*EXERCISE BRIEF*.
The answer must be every line from the entries below that contains "Focus".
========================================================================
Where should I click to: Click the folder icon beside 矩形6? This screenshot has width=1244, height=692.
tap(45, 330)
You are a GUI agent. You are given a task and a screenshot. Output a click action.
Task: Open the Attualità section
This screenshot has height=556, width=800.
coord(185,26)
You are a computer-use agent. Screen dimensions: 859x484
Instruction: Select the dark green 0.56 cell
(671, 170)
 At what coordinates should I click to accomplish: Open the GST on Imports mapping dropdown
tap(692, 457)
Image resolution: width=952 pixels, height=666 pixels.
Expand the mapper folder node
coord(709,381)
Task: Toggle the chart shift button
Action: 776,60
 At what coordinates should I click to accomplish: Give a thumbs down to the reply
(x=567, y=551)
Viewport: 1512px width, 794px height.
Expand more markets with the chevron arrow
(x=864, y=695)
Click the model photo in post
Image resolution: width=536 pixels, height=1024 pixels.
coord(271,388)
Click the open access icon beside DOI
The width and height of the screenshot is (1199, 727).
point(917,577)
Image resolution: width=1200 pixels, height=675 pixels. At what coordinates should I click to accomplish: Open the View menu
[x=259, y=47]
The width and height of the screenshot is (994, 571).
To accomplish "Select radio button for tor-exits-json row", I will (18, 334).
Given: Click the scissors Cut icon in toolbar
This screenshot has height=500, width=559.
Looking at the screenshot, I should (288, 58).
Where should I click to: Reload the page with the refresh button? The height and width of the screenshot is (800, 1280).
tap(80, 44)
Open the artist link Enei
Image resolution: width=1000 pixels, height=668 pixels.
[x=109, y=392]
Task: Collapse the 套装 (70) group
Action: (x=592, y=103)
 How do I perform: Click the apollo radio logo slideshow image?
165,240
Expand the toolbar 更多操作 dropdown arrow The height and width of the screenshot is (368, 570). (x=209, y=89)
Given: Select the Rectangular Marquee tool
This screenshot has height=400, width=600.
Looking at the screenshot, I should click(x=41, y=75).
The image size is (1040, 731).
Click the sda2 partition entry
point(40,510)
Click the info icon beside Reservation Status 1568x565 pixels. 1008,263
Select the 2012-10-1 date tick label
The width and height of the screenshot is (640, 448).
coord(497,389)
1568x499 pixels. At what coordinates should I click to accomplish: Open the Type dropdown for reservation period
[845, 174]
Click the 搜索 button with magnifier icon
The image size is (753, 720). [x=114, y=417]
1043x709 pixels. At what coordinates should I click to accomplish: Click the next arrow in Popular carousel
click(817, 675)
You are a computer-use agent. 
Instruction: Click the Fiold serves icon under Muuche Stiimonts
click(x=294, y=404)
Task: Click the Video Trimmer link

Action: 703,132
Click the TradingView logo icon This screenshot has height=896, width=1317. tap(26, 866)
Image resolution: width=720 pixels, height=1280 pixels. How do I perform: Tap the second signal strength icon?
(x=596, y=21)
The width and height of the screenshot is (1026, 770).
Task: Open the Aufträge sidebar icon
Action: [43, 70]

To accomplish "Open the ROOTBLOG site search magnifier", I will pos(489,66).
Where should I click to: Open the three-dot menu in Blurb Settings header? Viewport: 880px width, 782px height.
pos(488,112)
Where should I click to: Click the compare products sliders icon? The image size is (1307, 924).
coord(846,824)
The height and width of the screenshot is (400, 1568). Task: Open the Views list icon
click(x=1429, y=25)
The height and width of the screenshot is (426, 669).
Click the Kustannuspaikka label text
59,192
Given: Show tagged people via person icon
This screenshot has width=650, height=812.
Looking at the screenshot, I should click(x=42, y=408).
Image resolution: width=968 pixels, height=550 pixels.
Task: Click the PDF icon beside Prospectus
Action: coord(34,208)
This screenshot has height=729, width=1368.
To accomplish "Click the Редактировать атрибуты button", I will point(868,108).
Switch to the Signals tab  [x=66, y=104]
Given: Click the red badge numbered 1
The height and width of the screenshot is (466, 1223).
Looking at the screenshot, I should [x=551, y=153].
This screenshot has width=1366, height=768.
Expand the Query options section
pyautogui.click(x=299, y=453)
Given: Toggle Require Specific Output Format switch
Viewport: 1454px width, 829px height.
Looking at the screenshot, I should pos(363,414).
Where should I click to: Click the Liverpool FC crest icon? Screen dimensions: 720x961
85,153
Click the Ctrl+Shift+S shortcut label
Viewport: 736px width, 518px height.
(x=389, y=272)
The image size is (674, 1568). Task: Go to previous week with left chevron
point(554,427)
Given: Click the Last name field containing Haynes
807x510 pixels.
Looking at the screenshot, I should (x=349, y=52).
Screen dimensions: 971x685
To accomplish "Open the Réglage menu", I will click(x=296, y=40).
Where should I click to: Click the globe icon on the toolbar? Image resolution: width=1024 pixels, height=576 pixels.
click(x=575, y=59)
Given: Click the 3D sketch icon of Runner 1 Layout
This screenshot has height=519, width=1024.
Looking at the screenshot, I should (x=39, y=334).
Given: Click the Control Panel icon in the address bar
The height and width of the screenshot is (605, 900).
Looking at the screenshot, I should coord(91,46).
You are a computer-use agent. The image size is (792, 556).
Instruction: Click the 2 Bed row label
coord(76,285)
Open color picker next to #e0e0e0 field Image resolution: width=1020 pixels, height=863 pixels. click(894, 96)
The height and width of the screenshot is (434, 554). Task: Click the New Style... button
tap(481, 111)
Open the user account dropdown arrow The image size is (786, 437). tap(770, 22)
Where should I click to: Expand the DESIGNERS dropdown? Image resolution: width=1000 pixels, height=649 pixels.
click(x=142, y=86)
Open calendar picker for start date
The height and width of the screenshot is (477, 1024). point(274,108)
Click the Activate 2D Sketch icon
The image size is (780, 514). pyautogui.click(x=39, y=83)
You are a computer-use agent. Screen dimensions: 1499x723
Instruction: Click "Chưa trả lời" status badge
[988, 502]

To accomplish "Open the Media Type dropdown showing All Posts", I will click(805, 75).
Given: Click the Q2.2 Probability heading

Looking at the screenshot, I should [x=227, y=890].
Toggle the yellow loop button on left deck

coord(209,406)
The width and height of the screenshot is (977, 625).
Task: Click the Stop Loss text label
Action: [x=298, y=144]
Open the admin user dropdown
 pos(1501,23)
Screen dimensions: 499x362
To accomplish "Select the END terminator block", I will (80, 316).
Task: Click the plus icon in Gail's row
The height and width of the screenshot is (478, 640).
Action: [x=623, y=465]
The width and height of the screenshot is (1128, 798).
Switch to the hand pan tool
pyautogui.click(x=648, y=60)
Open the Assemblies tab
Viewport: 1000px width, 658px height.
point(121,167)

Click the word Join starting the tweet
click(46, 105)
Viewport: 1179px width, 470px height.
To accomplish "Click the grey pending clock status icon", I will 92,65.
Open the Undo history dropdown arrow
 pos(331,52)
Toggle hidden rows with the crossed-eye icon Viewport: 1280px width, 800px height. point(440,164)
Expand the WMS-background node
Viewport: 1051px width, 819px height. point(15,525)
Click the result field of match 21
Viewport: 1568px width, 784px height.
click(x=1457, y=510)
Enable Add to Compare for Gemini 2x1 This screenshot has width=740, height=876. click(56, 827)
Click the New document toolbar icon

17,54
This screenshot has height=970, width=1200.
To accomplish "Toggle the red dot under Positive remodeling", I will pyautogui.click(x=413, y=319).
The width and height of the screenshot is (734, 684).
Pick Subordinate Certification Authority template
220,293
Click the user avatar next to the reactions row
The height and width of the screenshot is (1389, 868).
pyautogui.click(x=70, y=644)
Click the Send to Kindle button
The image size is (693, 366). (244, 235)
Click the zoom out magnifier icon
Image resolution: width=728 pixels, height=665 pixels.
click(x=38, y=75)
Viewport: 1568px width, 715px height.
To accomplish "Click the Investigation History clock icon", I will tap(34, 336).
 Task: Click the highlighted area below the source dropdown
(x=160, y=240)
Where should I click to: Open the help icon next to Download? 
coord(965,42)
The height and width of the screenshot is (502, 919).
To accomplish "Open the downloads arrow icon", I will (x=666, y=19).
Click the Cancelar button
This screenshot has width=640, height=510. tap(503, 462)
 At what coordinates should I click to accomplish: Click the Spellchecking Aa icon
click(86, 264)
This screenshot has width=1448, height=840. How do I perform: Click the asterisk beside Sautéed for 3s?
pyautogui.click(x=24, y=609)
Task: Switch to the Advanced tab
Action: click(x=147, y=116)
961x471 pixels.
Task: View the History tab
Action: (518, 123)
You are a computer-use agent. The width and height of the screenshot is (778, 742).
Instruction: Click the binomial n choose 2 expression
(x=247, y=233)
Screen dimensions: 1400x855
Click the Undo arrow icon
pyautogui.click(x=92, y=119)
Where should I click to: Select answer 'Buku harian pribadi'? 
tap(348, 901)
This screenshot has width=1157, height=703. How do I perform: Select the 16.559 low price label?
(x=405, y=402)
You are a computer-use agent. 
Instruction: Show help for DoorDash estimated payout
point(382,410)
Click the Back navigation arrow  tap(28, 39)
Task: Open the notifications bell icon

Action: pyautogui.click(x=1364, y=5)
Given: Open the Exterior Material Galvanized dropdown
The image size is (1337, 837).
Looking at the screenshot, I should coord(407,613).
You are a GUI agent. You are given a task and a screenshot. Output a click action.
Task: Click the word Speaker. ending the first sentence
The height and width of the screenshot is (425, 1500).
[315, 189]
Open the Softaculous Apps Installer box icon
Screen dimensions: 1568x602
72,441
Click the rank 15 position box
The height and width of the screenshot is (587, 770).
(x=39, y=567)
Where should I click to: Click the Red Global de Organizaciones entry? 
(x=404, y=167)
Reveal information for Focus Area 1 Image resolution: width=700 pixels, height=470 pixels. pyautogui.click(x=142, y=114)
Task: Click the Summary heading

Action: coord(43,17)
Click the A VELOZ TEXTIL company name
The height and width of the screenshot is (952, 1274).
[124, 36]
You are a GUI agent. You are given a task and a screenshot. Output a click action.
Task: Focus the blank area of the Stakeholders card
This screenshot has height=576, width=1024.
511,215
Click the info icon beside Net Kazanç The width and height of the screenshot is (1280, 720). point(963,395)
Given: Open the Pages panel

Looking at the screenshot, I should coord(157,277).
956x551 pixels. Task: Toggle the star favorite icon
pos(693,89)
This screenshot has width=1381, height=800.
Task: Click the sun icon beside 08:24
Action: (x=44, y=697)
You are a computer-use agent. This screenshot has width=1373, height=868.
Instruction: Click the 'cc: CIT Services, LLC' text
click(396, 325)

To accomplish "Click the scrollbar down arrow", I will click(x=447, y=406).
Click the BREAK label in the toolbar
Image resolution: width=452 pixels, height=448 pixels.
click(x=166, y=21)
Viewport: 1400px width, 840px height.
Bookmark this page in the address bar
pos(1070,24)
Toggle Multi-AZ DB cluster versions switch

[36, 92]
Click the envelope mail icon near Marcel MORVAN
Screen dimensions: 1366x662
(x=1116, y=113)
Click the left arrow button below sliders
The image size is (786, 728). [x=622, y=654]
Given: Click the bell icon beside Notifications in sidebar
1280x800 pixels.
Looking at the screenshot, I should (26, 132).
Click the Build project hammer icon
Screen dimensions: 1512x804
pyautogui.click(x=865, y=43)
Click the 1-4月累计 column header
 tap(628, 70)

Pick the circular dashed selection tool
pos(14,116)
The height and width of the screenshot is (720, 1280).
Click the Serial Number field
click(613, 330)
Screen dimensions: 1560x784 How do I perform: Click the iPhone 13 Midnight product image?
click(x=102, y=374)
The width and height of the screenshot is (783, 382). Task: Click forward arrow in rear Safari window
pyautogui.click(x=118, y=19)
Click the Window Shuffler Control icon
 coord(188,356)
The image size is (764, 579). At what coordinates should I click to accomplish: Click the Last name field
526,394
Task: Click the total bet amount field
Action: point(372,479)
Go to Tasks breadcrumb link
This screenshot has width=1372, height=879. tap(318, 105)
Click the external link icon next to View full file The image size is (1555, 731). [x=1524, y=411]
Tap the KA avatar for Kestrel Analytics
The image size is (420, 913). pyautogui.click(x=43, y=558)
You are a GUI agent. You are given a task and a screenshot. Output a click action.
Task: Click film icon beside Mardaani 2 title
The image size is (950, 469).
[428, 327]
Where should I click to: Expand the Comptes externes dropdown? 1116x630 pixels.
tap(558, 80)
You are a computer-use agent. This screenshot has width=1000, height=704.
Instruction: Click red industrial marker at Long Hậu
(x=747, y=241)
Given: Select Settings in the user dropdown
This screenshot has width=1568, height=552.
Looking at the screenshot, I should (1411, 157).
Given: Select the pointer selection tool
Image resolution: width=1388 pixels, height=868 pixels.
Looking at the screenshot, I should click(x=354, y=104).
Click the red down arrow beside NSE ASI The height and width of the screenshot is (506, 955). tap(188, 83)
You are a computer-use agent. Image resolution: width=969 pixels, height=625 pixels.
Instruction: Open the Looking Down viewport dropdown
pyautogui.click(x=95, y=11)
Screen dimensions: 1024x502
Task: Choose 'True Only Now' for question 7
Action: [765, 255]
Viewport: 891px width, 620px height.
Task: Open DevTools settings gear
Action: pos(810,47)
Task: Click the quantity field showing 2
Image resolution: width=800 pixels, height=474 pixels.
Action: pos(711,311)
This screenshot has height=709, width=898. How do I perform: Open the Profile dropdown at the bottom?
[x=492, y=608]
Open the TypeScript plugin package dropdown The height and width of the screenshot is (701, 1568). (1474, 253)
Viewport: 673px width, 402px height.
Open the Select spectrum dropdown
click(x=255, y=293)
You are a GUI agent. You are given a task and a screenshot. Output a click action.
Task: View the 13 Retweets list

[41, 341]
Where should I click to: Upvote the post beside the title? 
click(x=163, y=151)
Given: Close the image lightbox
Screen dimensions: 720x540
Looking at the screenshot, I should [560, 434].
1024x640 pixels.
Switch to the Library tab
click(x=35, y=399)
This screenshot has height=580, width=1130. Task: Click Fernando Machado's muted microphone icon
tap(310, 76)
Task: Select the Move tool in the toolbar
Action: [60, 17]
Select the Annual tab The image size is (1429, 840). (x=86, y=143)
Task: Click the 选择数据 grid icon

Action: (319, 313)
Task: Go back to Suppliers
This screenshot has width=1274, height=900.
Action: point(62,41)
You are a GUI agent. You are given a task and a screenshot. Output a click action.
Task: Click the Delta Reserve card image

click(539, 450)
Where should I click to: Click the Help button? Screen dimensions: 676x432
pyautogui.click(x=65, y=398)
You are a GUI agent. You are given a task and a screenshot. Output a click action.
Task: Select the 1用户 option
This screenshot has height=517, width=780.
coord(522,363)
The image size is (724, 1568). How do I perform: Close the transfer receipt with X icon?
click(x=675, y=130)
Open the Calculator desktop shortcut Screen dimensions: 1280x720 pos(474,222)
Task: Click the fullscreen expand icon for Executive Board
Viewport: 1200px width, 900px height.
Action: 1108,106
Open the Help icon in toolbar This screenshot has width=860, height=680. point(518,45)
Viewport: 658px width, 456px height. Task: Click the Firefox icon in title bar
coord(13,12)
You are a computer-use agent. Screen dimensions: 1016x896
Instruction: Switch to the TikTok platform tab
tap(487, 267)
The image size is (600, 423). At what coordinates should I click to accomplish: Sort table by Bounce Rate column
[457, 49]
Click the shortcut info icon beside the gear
========================================================================
*RESULT OF THE EXERCISE*.
Reveal information for Focus Area 1 Image resolution: width=700 pixels, height=470 pixels. pyautogui.click(x=142, y=114)
Task: Focus the blank area of the Stakeholders card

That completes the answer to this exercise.